WARSAW (Reuters) – Poland needs to prepare its soldiers for all-out conflict, its armed forces chief of staff said on Wednesday, as the country boosts the number of troops on its border with Russia and Belarus.

Poland’s relations with Russia and its ally Belarus have deteriorated sharply since Moscow sent tens of thousands of troops into neighbouring Ukraine on Feb. 24, 2022, starting a war that is still being fought.

“Today, we need to prepare our forces for full-scale conflict, not an asymmetric-type conflict,” army chief of staff General Wieslaw Kukula told a press conference.

“This forces us to find a good balance between the border mission and maintaining the intensity of training in the army,” he said.

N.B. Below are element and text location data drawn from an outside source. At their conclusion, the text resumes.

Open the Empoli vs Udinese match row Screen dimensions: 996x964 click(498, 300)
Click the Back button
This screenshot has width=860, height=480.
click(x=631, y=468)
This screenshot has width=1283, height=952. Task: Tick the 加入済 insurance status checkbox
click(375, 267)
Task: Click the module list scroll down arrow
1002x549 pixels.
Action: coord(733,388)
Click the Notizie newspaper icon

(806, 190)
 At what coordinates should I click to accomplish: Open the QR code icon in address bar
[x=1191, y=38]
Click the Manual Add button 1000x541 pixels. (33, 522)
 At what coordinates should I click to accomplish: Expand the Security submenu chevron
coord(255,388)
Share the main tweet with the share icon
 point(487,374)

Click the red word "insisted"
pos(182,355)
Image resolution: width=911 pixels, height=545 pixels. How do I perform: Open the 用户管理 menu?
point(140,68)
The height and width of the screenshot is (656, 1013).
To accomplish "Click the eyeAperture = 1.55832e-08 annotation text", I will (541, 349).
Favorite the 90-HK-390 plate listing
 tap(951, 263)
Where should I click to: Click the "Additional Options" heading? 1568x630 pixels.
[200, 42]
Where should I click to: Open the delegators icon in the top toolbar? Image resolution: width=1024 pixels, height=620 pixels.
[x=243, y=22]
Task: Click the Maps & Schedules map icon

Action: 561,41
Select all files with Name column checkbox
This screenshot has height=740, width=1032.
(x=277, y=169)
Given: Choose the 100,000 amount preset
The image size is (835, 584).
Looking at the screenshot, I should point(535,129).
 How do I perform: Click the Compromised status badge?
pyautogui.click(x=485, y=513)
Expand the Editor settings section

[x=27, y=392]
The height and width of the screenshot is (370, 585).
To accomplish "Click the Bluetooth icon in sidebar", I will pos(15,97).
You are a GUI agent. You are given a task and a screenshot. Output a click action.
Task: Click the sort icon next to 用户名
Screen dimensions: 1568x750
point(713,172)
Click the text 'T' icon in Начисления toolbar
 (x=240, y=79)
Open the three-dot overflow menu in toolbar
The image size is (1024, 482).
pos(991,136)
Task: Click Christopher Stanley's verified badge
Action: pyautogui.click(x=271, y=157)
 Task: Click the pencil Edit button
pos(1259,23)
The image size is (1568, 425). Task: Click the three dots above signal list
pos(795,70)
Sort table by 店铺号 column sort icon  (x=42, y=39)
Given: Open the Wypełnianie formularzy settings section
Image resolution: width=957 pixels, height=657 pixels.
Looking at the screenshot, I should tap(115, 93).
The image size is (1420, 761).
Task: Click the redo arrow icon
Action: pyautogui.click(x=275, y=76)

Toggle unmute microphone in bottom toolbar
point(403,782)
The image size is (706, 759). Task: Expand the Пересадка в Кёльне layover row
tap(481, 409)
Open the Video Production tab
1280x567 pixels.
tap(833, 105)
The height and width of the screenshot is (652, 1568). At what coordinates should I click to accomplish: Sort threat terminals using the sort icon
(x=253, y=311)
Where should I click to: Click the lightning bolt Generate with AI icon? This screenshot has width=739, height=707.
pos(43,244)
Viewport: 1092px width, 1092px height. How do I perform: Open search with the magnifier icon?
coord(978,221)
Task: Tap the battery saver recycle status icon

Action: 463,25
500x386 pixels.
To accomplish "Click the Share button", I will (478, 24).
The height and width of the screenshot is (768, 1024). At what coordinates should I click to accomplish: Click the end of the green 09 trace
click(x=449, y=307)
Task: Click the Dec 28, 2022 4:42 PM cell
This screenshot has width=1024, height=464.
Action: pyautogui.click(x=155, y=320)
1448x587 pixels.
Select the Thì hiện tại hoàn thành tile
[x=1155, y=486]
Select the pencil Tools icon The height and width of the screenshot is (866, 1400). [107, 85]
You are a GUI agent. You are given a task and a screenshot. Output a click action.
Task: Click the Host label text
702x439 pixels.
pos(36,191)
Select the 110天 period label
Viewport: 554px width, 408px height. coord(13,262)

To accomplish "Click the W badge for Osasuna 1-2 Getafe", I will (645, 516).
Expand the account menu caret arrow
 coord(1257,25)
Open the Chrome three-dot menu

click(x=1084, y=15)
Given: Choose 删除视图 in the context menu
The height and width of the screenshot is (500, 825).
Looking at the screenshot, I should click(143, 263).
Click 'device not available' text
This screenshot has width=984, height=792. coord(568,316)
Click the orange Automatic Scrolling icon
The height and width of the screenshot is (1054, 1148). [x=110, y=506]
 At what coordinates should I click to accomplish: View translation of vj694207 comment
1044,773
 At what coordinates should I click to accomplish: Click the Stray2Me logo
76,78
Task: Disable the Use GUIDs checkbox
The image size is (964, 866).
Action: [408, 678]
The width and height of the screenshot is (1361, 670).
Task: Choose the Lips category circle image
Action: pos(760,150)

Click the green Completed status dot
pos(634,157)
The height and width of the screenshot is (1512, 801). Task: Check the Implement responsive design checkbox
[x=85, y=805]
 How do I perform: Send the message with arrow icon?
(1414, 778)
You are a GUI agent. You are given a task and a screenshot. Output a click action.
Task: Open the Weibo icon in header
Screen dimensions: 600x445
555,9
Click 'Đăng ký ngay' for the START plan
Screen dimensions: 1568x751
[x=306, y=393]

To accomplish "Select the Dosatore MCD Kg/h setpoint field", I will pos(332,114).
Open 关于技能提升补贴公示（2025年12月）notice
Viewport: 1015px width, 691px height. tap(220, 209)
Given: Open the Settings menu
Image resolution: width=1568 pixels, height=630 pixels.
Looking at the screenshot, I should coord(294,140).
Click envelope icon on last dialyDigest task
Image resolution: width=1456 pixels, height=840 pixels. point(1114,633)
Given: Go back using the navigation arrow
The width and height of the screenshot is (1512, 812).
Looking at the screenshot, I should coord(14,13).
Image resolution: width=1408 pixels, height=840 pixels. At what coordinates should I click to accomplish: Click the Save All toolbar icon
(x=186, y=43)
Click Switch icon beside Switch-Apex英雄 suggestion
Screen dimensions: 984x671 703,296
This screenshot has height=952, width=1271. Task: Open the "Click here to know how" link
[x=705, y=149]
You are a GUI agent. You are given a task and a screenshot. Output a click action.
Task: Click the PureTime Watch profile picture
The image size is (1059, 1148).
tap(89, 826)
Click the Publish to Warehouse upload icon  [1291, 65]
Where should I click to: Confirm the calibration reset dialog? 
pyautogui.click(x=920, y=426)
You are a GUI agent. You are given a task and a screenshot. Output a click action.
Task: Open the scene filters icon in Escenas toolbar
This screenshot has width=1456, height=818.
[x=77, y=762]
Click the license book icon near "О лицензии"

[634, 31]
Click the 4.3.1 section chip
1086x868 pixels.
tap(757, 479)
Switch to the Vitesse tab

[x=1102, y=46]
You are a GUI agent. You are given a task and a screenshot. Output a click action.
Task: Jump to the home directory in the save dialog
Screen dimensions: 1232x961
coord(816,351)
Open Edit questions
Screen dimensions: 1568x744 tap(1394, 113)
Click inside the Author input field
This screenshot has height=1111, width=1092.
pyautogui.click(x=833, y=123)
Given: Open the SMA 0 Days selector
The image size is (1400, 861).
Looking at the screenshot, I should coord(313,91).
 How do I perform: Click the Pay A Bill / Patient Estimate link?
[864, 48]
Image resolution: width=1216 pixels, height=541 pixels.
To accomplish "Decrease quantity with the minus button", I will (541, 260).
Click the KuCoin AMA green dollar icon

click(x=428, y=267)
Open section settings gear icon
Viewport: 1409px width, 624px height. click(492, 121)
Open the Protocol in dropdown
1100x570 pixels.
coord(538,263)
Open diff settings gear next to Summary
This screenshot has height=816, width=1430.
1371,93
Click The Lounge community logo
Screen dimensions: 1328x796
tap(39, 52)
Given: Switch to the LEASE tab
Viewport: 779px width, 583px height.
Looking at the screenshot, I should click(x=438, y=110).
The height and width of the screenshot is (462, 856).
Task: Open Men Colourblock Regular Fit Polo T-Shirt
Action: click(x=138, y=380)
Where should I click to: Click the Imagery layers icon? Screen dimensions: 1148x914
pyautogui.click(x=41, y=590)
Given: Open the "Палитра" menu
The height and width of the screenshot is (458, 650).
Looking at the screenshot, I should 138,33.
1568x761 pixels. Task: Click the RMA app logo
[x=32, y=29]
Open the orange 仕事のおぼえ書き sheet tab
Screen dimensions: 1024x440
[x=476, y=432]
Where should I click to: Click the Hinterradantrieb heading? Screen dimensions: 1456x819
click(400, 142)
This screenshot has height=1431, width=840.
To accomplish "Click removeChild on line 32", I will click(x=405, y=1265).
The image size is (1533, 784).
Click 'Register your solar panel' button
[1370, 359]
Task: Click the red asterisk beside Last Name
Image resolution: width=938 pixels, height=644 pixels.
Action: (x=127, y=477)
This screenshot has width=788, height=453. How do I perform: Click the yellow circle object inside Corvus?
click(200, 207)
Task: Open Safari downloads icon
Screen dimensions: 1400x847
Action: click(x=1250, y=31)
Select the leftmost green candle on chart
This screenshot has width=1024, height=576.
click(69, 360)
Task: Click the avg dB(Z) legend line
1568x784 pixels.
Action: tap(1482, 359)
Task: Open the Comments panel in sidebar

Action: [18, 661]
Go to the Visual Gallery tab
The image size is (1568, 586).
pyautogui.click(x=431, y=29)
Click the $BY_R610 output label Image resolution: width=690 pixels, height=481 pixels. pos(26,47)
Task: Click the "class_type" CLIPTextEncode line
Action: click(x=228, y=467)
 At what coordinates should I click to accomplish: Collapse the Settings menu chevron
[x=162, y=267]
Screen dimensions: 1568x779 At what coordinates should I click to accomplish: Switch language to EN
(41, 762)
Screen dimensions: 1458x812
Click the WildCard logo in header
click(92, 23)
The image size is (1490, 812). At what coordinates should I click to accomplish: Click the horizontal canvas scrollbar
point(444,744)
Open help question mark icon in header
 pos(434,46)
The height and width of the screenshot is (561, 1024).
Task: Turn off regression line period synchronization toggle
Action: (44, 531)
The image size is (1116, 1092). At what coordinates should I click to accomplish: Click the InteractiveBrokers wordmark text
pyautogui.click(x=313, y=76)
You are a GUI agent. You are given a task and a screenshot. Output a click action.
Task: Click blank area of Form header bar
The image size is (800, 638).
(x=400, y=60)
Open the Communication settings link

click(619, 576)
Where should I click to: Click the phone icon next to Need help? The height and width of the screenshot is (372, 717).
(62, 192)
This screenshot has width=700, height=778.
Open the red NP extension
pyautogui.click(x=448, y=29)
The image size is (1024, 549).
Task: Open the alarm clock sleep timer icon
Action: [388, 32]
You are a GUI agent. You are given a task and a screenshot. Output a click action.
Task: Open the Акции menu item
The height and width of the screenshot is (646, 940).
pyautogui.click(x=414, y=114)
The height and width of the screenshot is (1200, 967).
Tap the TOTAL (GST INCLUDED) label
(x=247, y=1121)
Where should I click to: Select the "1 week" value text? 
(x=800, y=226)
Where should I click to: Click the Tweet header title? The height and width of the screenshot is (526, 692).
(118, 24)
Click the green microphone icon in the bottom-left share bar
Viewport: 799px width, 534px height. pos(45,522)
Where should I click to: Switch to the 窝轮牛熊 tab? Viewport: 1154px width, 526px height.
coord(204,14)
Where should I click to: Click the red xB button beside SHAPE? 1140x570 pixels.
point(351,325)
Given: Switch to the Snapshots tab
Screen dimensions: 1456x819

Speaking at the same event, deputy defence minister Pawel Bejda said that as of August, the number of troops guarding Poland’s eastern border would be increased to 8,000 from the current 6,000, with an additional rearguard of 9,000 able to step up within 48 hours notice.

In May, Poland announced details of “East Shield”, a 10 billion zloty ($2.5 billion) programme to beef up defences along its border with Belarus and Russia, which it plans to complete the plans by 2028.

The border with Belarus has been a flashpoint since migrants started flocking there in 2021 after Belarus opened travel agencies in the Middle East offering a new unofficial route into Europe – a move the European Union said was designed to create a crisis.

Warsaw has ramped up defence spending to more that 4% of its economic output this year in response to Russia’s invasion of Ukraine.

Kukula also said the current high interest from candidates to join the army posed a dilemma over whether to take in more recruits than budgeted for at the expense of military equipment procurement, especially as he said interest was expected to start declining sharply from 2027.

The size of the armed forces stood at about 190,000 personnel at the end of last year, including ground, air, naval, special forces and territorial defence forces. Poland plans to increase this to 300,000 troops within a few years.